Description of the task: Each line below is to be repeated exactly; any picture is to be left out.

Records for this task:
++++
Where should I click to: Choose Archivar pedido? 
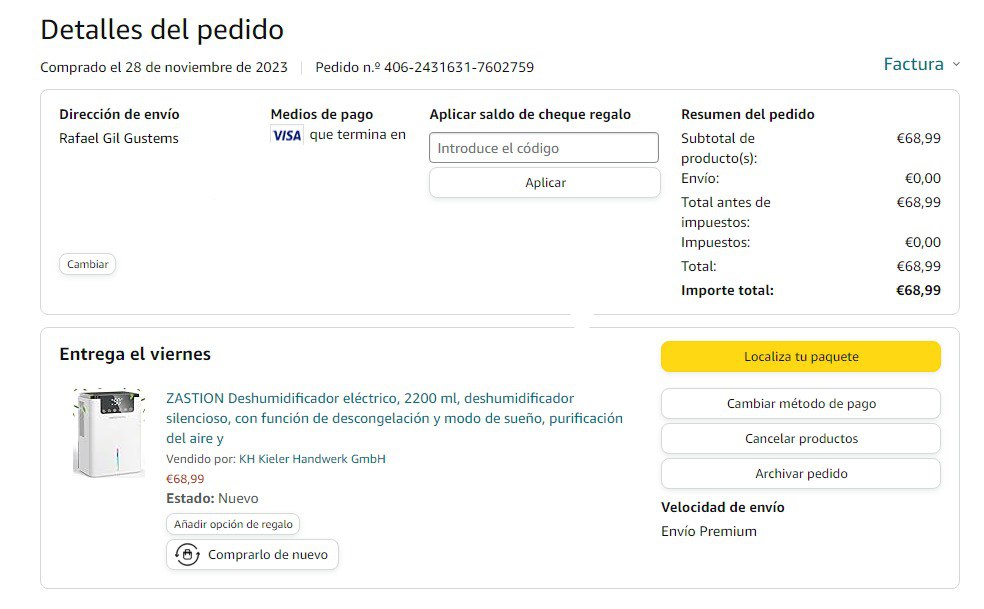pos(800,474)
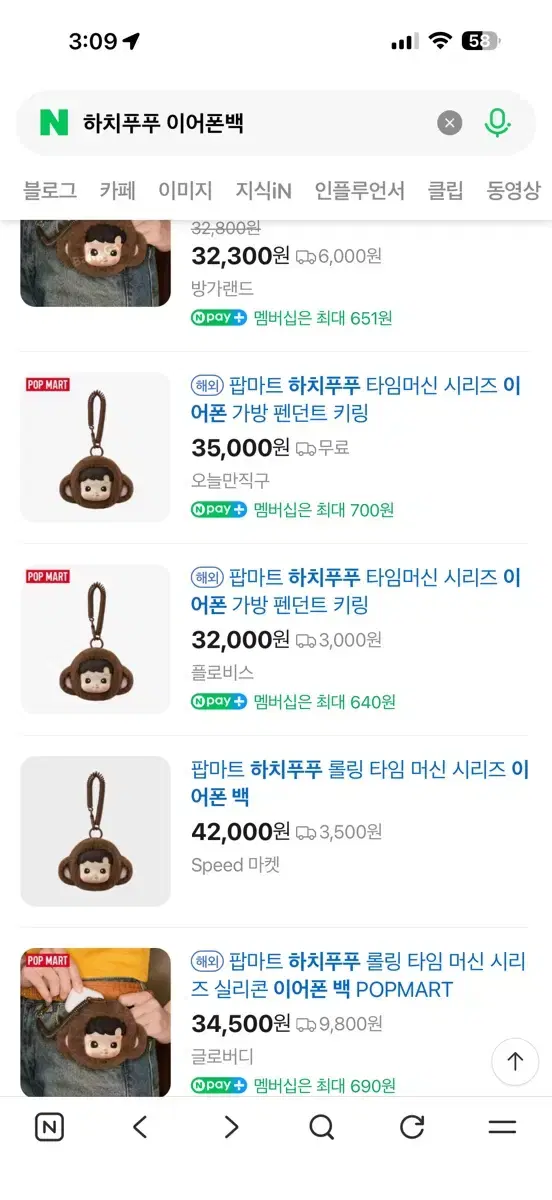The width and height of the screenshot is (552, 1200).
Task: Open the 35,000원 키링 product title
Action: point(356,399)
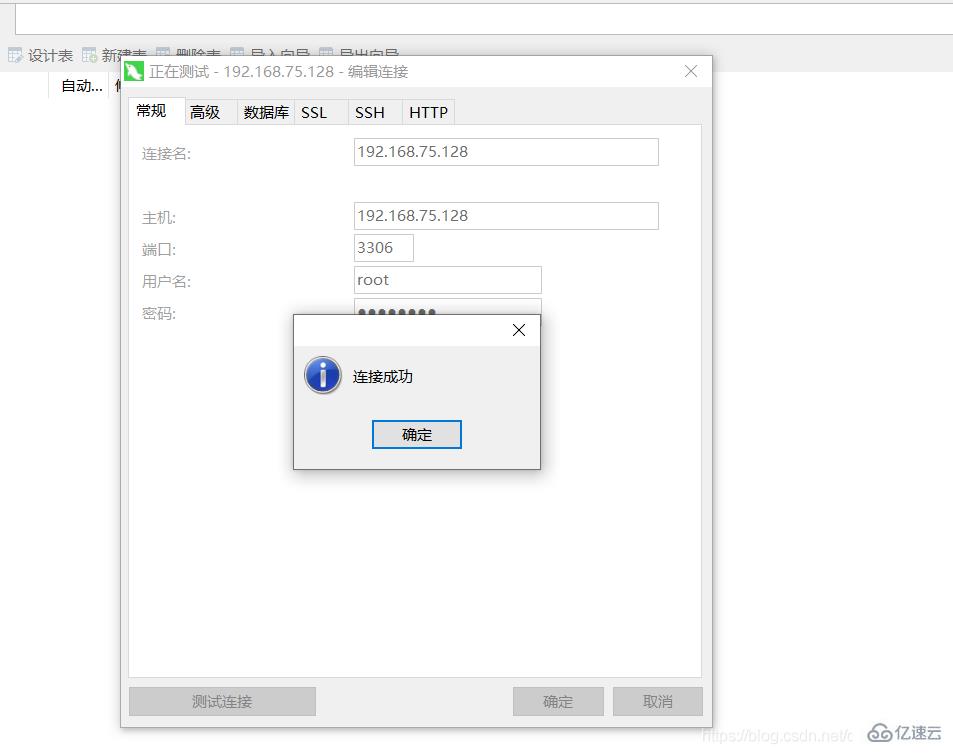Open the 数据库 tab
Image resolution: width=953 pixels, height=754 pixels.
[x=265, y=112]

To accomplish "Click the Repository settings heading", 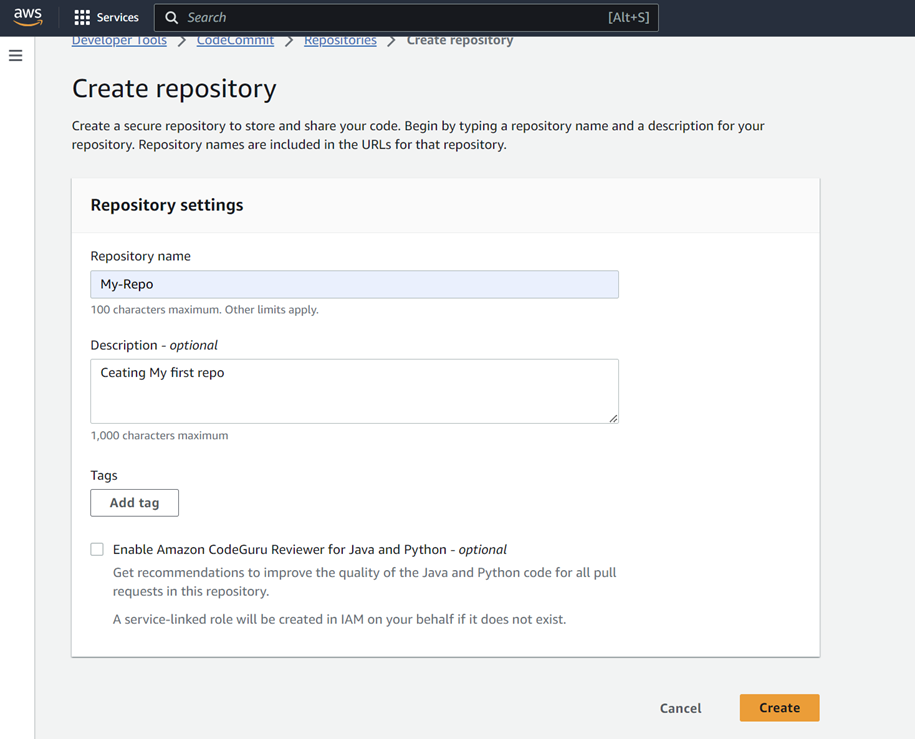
++++
The answer:
Where should I click to: Choose Archivar pedido? 
pos(800,474)
The width and height of the screenshot is (552, 1200).
Task: Open the 35,000원 키링 product title
Action: point(356,399)
Open the 数据库 tab
Image resolution: width=953 pixels, height=754 pixels.
[x=265, y=112]

To accomplish "Click the Repository settings heading", 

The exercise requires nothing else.